RFC: attributes for marking security boundaries (system calls/ioctls, user vs kernel pointers etc)

public inbox for gcc@gcc.gnu.org
 help / color / mirror / Atom feed

* RFC: attributes for marking security boundaries (system calls/ioctls, user vs kernel pointers etc)
@ 2021-04-29 17:18 David Malcolm
  2021-04-29 18:26 ` Martin Sebor
  2021-04-30 21:51 ` Andi Kleen
  0 siblings, 2 replies; 3+ messages in thread
From: David Malcolm @ 2021-04-29 17:18 UTC (permalink / raw)
  To: msebor, gcc

I've been going through old Linux kernel CVEs, trying to prototype some
possible new warnings for -fanalyzer in GCC 12 (and, alas, finding
places where the analyzer internals need work...)

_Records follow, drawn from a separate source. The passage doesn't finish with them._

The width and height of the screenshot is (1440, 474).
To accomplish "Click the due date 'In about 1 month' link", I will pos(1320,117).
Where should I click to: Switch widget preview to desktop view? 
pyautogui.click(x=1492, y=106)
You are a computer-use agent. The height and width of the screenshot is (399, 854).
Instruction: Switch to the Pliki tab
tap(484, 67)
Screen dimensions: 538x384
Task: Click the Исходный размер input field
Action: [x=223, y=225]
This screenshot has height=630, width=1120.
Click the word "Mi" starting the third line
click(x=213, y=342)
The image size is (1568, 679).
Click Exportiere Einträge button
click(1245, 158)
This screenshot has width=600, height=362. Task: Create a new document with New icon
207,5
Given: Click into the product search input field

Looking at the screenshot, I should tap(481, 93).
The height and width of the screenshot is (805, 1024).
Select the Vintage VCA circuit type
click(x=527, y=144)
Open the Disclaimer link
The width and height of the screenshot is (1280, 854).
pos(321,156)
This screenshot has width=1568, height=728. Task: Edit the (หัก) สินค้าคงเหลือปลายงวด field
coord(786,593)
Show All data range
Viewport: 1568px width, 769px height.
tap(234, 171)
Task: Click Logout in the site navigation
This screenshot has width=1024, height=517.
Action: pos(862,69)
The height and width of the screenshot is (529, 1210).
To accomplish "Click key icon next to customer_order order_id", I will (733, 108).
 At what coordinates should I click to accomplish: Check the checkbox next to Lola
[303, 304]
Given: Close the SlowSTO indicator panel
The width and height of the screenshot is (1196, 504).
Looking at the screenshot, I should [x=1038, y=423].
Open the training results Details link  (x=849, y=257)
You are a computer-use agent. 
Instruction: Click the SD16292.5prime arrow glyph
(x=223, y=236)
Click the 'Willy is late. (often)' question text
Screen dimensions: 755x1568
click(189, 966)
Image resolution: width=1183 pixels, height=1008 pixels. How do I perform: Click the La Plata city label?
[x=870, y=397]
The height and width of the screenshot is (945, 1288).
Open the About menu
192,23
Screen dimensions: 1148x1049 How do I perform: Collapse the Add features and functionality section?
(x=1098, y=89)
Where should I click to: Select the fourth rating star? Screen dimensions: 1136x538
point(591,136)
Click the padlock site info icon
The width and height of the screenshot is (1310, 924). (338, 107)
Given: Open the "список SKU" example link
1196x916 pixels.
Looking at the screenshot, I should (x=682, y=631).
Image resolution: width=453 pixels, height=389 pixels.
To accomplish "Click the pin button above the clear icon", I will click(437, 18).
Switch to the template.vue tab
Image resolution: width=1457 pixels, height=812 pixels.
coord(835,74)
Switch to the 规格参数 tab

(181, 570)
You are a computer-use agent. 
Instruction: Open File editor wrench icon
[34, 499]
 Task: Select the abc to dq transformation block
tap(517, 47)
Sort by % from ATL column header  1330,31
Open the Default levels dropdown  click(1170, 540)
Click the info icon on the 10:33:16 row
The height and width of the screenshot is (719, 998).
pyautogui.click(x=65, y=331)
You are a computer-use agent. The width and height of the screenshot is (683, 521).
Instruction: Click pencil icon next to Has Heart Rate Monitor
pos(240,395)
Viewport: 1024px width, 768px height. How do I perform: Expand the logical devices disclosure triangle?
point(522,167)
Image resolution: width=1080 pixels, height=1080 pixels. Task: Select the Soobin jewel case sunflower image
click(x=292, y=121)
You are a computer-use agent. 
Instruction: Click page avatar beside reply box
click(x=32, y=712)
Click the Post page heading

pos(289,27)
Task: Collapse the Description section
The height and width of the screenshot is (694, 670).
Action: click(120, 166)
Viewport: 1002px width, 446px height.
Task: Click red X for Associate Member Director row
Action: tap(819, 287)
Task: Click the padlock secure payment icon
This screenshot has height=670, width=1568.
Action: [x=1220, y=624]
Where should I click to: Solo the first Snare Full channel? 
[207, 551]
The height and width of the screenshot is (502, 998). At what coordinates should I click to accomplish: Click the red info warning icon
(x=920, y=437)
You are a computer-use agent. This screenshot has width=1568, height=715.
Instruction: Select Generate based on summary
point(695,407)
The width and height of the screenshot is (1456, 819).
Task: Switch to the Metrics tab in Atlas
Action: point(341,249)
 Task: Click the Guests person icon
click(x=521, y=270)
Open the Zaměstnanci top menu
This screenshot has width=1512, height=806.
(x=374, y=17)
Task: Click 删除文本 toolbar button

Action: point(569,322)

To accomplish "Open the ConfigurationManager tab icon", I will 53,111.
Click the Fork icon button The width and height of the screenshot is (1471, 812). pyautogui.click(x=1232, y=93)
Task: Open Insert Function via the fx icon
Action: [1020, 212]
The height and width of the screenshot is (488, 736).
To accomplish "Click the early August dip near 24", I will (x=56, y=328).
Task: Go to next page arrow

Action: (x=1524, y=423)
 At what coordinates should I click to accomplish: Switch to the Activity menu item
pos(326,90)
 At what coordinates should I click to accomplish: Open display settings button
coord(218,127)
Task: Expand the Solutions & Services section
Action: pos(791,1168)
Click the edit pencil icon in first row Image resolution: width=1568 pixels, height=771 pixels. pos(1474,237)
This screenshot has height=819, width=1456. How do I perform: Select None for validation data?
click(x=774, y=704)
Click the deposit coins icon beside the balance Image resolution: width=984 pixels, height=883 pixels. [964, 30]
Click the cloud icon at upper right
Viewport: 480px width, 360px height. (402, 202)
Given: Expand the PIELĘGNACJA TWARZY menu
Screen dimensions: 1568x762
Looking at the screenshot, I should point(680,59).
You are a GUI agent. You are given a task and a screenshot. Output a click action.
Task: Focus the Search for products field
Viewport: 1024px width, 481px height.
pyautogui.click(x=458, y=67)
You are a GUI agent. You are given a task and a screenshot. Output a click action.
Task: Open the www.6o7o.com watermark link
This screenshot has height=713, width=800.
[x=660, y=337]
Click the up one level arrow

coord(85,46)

I think I want a way for the user to be able to mark security
boundaries in their code: for example:
* in the Linux kernel the boundary between untrusted user-space data
and kernel data, or,
* for a user-space daemon, the boundary between data coming from the
network and the data of daemon itself

The analyzer could then make use of this, for example:

(a) marking untrusted incoming data as "tainted" and prioritizing
analysis of paths that make use of it (e.g. a "might overflow a buffer
when N is really large" goes from being a noisy false positive when we
simply have no knowledge of N (or the buffer's size) to being a serious
issue if N is under the control of an attacker

(b) copying uninitialized data back to the untrusted region becomes a
potential disclosure of sensitive information

I think I also want a way to mark system calls and ioctl
implementations, so that I mark all of the parameters as being
potentially hostile.

Specifically, the Linux kernel uses functions like this:
  #define __user
  extern long copy_to_user(void __user *to, const void *from, unsigned long n);
  extern long copy_from_user(void *to, const void __user *from, long n);

in various places, so I want a way to mark the "to" and "from" params
as being a security boundary.

I've been experimenting with implementing (b) for CVE-2011-1078 (in
which a copy_to_user is passed a pointer to an on-stack buffer that
isn't fully initialized, hence a disclosure of information to user-
space).

Martin: I believe you added __attribute__((access)) in GCC 9.

I was thinking of extending it to allow something like:

#define __user
extern long copy_to_user(void __user *to, const void *from, unsigned long n)
  __attribute__((access (untrusted_write, 1, 3),
		 access (read_only, 2, 3)
		 ));

extern long copy_from_user(void *to, const void __user *from, long n)
  __attribute__((access (write_only, 1, 3),
		 access (untrusted_read, 2, 3)
		 ));

so that to "to" and "from" and marked as being writes and reads of up
to size n, but they are flagged as "untrusted" as appropriate, so the
analyzer can pay particular attention as described above.

Does the above idea sound like a sane extension of the access
attribute?

I tried implementing it, but "access" seems to get converted to its own
microformat for expressing these things as strings (created via
append_access_attr, and parsed in e.g. init_attr_rdwr_indices), which
seems to make it much harder than I was expecting.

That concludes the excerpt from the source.